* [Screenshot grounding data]
-----

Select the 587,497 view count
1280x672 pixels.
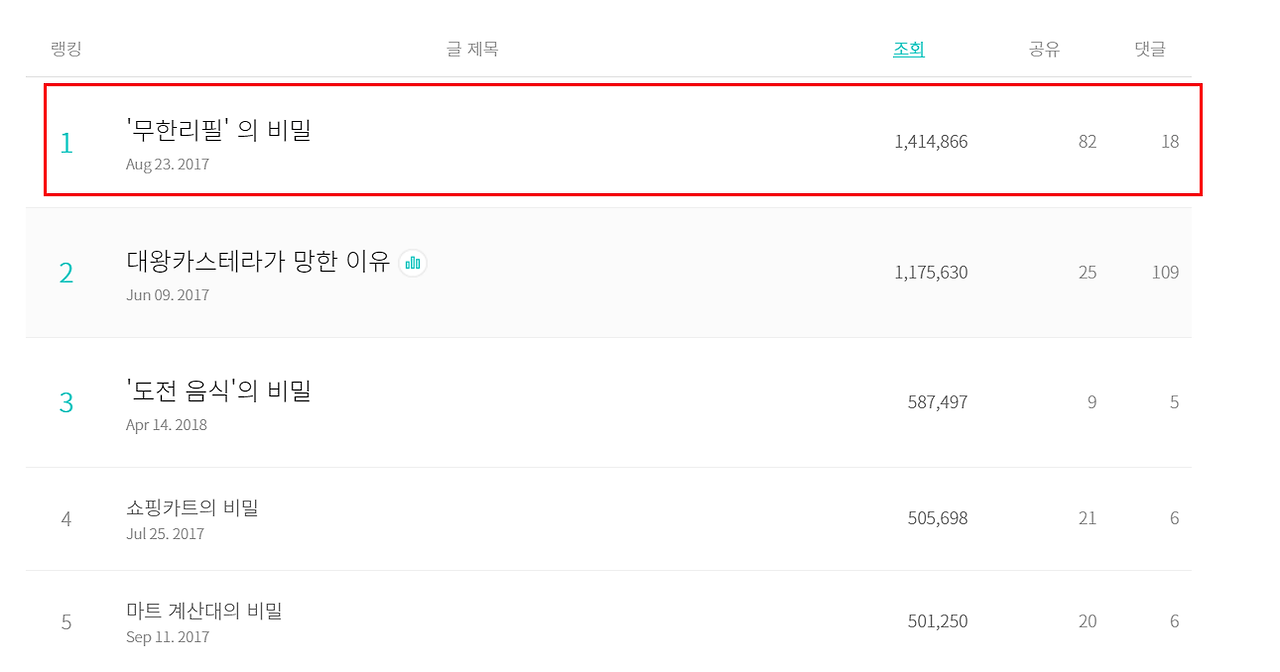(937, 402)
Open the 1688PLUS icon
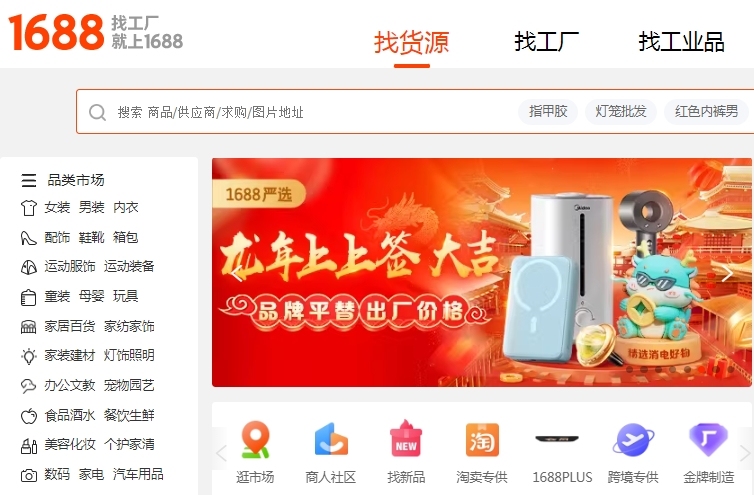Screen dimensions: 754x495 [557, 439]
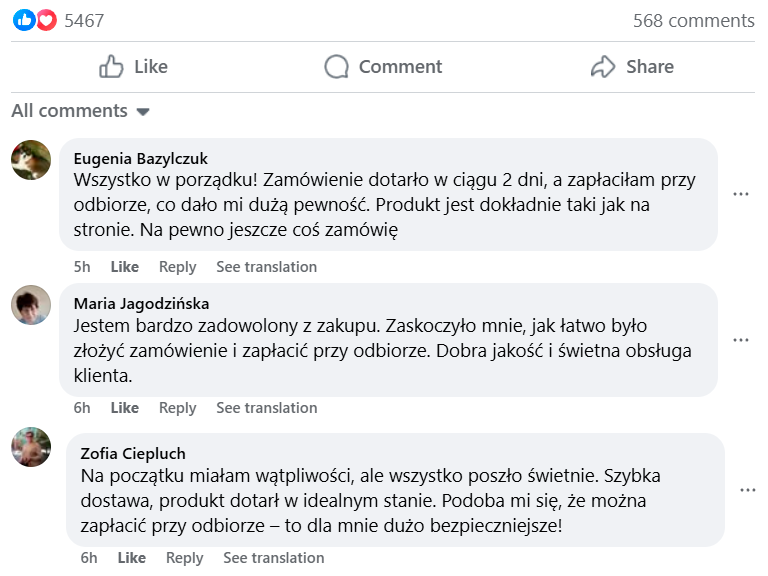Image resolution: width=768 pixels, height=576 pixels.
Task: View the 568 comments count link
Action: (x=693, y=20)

-----

* [TASK DESCRIPTION]
Each entry must be reproduced word for word, and any image among them left out.

* [COMPLETED EXERCISE]
Select the 587,497 view count
1280x672 pixels.
(937, 402)
Open the 1688PLUS icon
Screen dimensions: 754x495 [557, 439]
Image resolution: width=768 pixels, height=576 pixels.
Task: View the 568 comments count link
Action: (x=693, y=20)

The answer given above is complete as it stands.